**DOCUMENT SEGMENT**

═══

= Richard Johns (producer) =

UK film and television producer

Richard Johns is a UK film and television producer. As well as producing many commercially successful and critically acclaimed films, he has helped discover and foster the next generation of directors and writers across the UK, Europe and the US.

==Career==
After five years learning the producing trade from the ground up making corporate films and commercials, Richard’s TV work started in 1992 with regional ITV productions for Tyne Tees, Yorkshire, Granada and Border Television, working with partner Bharat Nalluri. The pair co-founded regional indie Pilgrim Films. Richard's feature film work started in 1995 with no-budget comic thriller Killing Time, directed by Nalluri and taken up by Columbia TriStar in a battle with Miramax Films and in which the pair discovered then student writer Neil Marshall. Johns went on to produce dramatic thriller Downtime in 1996 with director Nalluri and new writer Caspar Berry, in partnership with Stephen Woolley and Nik Powell’s Scala Films, and Channel Four Films. Hollywood called Richard next in the form of Nicolas Cage’s production shingle Saturn Films with the project Shadow of the Vampire. Richard was then asked to run a series of feature productions including Orlando Bloom vehicle The Calcium Kid for Working Title Films, Jennifer Love Hewitt-Dougray Scott romance The Truth About Love, and UK-Australian co-production Like Minds with Toni Collette, in which he spotted and cast the talent of then up-and-coming young British actors Eddie Redmayne and Tom Sturridge. In 2007 Johns developed and produced the powerful drama Dangerous Parking.

Richard Johns' film and television production company is Corona Pictures, which he co-founded with Rupert Jermyn. With Jermyn, he produced Craig Viveiros' darkly comic hitman road movie The Liability starring Tim Roth, Peter Mullan and Jack O’Connell, and Robert Heath's psychological thriller Truth or Dare. Both films found strong distribution market appetite and are now on release in over twenty four international territories. The company has built rapidly from this production base.

═══

**DATASET ENTRIES**
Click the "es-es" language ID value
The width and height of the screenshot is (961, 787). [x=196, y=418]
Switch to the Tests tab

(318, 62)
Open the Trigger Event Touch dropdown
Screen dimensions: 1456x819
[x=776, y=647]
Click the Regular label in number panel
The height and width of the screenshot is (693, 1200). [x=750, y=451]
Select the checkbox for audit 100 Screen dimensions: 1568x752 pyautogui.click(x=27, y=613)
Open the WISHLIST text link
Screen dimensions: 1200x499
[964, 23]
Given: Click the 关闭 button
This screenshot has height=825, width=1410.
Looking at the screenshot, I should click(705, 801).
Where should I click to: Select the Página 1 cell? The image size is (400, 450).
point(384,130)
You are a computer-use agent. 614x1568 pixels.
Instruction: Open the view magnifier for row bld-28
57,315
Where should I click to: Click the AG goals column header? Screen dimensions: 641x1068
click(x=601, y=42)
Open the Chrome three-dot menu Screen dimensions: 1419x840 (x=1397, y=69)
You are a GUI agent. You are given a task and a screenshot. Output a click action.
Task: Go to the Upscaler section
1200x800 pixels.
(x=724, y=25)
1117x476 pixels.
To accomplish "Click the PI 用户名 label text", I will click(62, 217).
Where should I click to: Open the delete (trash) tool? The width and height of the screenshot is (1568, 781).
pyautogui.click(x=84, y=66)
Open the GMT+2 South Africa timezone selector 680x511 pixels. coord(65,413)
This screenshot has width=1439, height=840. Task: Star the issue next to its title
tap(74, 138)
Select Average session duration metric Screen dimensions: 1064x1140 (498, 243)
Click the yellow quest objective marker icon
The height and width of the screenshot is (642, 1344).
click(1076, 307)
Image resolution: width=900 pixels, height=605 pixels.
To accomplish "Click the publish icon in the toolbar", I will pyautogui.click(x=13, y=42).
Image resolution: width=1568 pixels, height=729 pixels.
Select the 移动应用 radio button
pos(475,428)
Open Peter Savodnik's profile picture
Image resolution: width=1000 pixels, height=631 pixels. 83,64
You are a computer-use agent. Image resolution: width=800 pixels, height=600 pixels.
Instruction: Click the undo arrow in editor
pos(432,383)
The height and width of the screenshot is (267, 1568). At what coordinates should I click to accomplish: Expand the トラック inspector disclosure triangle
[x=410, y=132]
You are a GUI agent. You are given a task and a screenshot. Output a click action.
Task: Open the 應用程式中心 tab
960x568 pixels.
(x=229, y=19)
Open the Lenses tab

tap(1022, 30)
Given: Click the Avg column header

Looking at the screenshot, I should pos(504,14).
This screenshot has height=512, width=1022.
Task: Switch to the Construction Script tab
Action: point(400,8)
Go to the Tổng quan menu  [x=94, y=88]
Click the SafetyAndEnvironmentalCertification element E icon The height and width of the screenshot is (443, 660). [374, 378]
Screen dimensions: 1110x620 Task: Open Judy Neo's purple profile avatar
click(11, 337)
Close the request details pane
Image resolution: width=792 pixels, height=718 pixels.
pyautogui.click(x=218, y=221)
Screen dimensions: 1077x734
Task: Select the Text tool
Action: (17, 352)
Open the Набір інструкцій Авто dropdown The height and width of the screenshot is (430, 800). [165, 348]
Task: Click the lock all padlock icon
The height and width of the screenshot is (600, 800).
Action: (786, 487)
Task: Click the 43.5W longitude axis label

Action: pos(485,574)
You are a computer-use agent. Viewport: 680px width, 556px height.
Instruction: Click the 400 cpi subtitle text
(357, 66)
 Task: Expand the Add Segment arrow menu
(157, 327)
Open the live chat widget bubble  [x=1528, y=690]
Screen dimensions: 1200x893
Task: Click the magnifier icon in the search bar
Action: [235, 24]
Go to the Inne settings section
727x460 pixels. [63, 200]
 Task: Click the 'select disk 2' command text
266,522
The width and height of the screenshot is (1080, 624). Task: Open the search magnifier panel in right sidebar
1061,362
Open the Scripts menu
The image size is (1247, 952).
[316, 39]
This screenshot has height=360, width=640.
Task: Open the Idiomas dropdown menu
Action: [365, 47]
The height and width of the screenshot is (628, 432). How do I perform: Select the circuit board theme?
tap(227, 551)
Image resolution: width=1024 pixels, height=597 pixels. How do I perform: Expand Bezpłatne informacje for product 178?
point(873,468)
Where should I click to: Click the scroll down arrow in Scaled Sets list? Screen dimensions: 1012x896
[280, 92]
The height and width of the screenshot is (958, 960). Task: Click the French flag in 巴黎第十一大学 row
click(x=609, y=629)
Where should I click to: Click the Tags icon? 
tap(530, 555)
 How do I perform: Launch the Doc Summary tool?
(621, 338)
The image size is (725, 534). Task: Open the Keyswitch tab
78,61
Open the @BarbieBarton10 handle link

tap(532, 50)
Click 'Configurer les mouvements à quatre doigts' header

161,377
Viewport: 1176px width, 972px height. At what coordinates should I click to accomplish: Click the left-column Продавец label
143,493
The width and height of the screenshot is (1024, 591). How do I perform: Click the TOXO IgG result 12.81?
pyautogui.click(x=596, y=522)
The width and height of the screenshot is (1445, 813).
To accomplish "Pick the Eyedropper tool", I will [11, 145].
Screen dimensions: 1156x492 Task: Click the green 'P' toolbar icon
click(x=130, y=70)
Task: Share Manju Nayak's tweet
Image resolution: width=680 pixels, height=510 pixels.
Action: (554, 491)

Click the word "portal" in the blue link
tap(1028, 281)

═══

**EXERCISE TASKS**
A) According to the Richard Johns article, in what year did Johns's feature film work begin?
B) For each statement, say whether it agrees with the Richard Johns article, quoting the deciding words: (i) Johns co-founded Corona Pictures with Rupert Jermyn. (ii) Shadow of the Vampire was a Working Title Films project. (iii) Neil Marshall was a student writer when Johns and Nalluri discovered him.
C) Extend the Richard Johns article beyond its final sentence.
The items are material separate from the Richard Johns article.

**ANSWER SET**
A) 1995

B)
(i) Yes: "Corona Pictures, which he co-founded with Rupert Jermyn"
(ii) No: "Nicolas Cage’s production shingle Saturn Films with the project Shadow of the Vampire"
(iii) Yes: "the pair discovered then student writer Neil Marshall"

C)
Currently, Richard Johns and Rupert Jermyn are developing a number of film and television projects. One of their big TV projects is BIRDS OF PREY, based on the best-selling novels by Wilbur Smith and adapted by Layer Cake writer JJ Connolly. BIRDS OF PREY is set against the backdrop of the New World that is Africa in the 17th century. This epic story chronicles the pioneering journey of the Courtney family as they battle to secure the clan’s fortunes in an exotic land where sea-faring empires, privateers, wild animals and settled African tribes and nations fight it out for control of the land and its spectacular treasures. The series is being distributed and co-financed by Fremantle Media.

Johns is a partner at TV documentary production company Think Tank Films, in partnership with film maker, travel writer and journalist Kevin Rushby. He is past chair of the New Producers Alliance, a former board member of BAFTA North and the Northern Production Fund. He is visiting fellow at the Media School, Bournemouth University, and a voting member of BAFTA and the Production Guild of Great Britain.

==Filmography==
===Producer===

- 1997: Downtime
- 1998: Killing Time
- 2000: Shadow of the Vampire
- 2004: Fat Slags
- 2004: The Calcium Kid
- 2005: The Truth About Love
- 2006: Like Minds
- 2007: Amelia and Michael (short)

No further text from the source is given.